I’m not a disappointment. In fact, I’m a success! In my family, my church, my business, and many other areas of my life, I provide something of worth. I add value to other people’s (and even organization’s) lives. The things I do are worth their investment – time, money, commitment. I don’t need to feel that I must only charge enough to provide a decent living. I can even see myself growing my business instead of just surviving this massive changes I’m going through right now.
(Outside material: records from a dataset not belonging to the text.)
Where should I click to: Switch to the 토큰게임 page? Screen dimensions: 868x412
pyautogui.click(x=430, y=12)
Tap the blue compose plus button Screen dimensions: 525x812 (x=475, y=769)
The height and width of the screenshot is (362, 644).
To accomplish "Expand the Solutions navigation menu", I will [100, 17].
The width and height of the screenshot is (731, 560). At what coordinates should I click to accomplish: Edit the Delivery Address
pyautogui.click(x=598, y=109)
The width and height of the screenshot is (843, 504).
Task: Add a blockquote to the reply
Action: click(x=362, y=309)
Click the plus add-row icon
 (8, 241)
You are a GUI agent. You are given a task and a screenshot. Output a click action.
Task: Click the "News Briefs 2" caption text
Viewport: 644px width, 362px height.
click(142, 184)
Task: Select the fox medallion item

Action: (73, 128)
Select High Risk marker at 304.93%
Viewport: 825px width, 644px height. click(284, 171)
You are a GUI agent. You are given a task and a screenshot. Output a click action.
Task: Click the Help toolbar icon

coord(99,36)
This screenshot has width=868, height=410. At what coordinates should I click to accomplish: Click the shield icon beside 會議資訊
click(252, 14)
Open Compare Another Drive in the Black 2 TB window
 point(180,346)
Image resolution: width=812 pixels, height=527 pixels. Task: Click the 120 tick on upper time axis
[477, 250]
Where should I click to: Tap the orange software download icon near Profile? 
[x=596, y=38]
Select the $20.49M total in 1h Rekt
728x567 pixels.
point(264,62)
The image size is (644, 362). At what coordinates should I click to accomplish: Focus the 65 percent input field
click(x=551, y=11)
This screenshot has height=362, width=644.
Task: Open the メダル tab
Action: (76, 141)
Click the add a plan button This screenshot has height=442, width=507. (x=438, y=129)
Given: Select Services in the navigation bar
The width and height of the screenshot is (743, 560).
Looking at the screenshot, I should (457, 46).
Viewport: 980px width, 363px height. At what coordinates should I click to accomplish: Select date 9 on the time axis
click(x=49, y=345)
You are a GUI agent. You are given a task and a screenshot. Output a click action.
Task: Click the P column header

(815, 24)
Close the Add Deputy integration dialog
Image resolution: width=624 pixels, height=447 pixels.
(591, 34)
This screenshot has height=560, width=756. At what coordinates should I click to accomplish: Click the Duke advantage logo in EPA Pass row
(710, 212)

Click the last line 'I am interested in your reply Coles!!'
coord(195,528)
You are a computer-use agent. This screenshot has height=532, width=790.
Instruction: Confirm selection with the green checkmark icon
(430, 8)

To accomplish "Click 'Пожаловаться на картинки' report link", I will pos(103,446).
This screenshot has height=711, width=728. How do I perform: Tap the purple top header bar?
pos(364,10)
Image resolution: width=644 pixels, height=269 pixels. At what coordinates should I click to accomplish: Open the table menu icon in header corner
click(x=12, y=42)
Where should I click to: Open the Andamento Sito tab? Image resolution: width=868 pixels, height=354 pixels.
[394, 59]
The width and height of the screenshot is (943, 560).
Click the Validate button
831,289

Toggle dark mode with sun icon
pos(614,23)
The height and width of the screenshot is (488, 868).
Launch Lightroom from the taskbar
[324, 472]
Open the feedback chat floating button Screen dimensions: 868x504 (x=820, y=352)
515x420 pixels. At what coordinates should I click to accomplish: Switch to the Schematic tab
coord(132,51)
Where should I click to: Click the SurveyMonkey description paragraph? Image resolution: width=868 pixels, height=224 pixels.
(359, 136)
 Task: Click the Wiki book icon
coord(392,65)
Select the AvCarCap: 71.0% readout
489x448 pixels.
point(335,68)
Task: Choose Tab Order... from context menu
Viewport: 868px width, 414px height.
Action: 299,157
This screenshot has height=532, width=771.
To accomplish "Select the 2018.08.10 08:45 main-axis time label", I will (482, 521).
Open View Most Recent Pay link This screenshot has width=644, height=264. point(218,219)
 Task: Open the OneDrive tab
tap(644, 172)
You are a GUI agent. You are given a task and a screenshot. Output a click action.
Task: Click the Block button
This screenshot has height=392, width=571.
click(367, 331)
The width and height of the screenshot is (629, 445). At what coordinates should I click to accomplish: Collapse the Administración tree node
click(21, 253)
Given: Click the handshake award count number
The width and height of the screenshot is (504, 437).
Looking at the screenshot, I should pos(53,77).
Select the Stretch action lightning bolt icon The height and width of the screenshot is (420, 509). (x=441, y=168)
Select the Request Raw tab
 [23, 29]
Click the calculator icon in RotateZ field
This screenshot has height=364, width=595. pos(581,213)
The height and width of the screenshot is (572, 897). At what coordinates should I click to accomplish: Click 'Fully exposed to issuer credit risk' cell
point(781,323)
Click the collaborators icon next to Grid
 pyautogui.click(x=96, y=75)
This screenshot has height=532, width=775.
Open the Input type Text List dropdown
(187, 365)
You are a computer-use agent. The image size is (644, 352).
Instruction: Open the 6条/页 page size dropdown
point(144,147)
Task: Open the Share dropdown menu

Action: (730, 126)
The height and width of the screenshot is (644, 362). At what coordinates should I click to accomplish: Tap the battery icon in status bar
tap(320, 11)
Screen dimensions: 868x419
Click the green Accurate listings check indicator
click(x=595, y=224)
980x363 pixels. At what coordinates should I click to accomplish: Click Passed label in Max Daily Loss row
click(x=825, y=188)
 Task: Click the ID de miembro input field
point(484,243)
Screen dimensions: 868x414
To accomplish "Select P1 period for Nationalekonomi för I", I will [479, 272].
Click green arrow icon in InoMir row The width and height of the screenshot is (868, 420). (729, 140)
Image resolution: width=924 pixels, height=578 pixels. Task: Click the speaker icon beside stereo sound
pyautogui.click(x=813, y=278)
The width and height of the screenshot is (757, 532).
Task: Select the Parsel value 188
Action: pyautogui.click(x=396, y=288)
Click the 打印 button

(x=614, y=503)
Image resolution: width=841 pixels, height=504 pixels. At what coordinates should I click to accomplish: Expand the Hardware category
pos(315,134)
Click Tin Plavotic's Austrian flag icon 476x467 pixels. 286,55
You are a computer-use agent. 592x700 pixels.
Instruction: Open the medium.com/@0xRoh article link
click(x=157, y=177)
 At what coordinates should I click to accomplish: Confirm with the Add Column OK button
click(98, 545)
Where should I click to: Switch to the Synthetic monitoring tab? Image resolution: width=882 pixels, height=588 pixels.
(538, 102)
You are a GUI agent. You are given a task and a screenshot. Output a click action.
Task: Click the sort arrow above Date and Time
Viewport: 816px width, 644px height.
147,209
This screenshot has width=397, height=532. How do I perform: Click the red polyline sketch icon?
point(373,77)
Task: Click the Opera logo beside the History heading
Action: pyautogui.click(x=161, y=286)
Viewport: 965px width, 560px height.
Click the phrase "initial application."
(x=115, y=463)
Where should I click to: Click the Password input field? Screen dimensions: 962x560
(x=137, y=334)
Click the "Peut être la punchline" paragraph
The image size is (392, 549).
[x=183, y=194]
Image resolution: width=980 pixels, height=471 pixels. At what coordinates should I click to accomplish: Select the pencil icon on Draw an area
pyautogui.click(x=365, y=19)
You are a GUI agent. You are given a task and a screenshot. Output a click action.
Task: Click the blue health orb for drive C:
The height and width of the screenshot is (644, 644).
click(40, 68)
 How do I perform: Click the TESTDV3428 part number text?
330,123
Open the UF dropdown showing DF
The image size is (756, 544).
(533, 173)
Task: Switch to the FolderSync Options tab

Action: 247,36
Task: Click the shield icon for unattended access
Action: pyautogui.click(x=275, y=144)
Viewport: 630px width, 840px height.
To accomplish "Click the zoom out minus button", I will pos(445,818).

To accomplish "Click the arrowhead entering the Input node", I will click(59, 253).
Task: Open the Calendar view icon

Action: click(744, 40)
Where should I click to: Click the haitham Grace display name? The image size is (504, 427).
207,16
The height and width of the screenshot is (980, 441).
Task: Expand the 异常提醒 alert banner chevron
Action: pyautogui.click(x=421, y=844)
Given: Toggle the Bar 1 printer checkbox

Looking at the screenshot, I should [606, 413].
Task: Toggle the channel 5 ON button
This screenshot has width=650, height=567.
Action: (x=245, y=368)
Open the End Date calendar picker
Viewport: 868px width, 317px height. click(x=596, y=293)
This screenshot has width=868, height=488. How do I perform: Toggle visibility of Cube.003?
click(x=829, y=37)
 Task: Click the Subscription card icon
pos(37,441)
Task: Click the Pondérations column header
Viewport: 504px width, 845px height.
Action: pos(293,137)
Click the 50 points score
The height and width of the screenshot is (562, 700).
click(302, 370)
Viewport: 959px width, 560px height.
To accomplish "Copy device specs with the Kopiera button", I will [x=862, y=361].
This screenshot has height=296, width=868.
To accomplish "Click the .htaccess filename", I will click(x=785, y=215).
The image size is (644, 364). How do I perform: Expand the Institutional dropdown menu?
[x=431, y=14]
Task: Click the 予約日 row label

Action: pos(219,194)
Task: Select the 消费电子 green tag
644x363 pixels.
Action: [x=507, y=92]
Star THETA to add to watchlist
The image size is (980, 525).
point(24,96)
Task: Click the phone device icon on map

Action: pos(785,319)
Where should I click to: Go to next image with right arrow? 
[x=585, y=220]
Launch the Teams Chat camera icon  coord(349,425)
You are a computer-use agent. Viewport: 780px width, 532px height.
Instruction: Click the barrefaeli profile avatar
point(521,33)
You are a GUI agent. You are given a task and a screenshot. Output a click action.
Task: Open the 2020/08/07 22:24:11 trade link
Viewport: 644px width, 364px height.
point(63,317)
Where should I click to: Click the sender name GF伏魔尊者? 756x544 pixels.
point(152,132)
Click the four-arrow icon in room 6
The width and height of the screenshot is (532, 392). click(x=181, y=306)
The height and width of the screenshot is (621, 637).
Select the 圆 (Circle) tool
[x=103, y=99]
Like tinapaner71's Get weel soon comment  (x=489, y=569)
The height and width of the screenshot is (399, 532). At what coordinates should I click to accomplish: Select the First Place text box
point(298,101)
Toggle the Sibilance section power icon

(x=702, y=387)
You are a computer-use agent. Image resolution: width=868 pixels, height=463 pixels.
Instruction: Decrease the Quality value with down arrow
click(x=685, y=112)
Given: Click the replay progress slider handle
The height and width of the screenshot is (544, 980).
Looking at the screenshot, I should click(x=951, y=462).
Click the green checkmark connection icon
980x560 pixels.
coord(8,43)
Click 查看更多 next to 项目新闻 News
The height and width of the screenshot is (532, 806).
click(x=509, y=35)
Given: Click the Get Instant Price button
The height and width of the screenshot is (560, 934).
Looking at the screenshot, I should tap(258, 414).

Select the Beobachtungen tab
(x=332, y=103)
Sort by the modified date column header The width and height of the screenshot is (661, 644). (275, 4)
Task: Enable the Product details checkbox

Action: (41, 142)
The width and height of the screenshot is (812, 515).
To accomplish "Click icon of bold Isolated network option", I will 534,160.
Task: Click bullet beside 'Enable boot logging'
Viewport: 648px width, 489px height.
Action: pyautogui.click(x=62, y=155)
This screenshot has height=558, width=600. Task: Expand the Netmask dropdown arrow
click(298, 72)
I am beginning to truly enjoy the “running the business” side of running my business. In the past, I don’t know if I didn’t feel that I had what it takes or if I just didn’t really feel it was right for me to build a growing and decently profitable business. I think perhaps I was raised to believe, and then in turn believed myself, that every dollar I earn must be hard-earned. Must be fought for. Like I had to “prove” my value by the manual effort I put into something, instead of the results or value it produced. I would have seen myself as that guy who could charge $1,000 for pushing a button because he’s the only guy who know what button to push. But I’m finding now, that I do have that kind of value. Maybe not just for button pushing, but for things I am uniquely created for and gifted in… I have value. And I believe it. And as I look into these other growth things I think that will come through to me even more.
I still struggle here. I still have a huge weak spot for feeling like I’m a disappointment. I still read into people’s words (especially non-verbal) and actions. I told a friend of mine earlier this week that I was going to stop analyzing everything they said and just believe them. I need to do that. I don’t need to lower my image of myself just because something rubs me wrong. If it’s an insult against me, fine, I can either retaliate, ignore it, or take it in stride and move on. It doesn’t have to ruin my day or cause me to fire back my own words or thoughts defending myself or fighting back.
That is where I’ve grown the most in this idea of self image. I AM something valuable, I HAVE something valuable to offer, and whether or not people can see that in me, doesn’t change it.
This is affecting several areas of my life, including the way I talk, the way I seek out in-person meetings instead of hiding behind emails, the way I want to improve my health and body composition whilst at the same time being content with my own skin, and even the ability to just let some things go. It is so freeing.